▶ **Text for analysis**
= = = = = = =

In addition, several conditions may participate as mediators in the relationship between skin color and self-rated health. In the literature, it has been evidenced the role of socioeconomic and demographic traits as determinants of health and self-rated health. In the case of negative life experiences, our findings suggest that at least one proportion of the association between skin color and self-rated health can be explained by the effect of discrimination and life-course events, which is also coherent with previous literature [36]. Similarly, results on age, assets, and education support the idea that social and economic inequalities may be relevant predictors of perceptions of health [24, 49], confirming the notions of the SDH framework. In other words, in the analysis of outcomes related to ethnic-racial traits, it is not pertinent to overlook the influence as mediators (or moderators) of several individual and social situations.

= = = = = = =

▶ **Aim of the task**
In the passage on skin color and self-rated health, what idea do the results on age, assets, and education support?

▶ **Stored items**
= = = = = = =

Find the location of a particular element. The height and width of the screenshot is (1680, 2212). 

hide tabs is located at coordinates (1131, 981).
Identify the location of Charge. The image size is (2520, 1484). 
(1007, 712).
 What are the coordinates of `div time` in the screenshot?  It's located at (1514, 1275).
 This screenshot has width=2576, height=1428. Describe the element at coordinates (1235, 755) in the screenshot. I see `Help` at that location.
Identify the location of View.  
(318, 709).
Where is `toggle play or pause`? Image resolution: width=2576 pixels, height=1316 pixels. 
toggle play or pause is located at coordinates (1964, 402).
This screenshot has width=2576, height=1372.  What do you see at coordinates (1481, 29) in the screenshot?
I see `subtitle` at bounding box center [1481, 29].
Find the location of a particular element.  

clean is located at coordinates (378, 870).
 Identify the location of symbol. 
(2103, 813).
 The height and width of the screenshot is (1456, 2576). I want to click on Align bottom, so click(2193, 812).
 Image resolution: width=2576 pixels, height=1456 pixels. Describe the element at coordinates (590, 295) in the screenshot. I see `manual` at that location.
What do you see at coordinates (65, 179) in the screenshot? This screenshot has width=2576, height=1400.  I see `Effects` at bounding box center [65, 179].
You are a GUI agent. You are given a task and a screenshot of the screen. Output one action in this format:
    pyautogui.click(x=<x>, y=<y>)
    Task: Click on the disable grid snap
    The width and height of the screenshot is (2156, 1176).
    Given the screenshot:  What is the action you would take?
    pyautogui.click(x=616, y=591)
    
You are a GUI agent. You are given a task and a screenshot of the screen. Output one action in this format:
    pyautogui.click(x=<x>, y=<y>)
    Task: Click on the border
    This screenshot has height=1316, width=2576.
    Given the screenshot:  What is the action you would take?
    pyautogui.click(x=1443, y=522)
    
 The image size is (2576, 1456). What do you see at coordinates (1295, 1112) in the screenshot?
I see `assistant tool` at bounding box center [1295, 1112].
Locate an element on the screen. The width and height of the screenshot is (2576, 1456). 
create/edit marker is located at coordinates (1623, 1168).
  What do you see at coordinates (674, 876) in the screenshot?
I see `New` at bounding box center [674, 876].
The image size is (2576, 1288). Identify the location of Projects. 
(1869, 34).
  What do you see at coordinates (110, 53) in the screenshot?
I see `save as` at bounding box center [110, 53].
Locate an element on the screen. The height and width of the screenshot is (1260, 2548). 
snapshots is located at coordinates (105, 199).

= = = = = = =

▶ **Your solution**
They support the idea that social and economic inequalities may be relevant predictors of perceptions of health.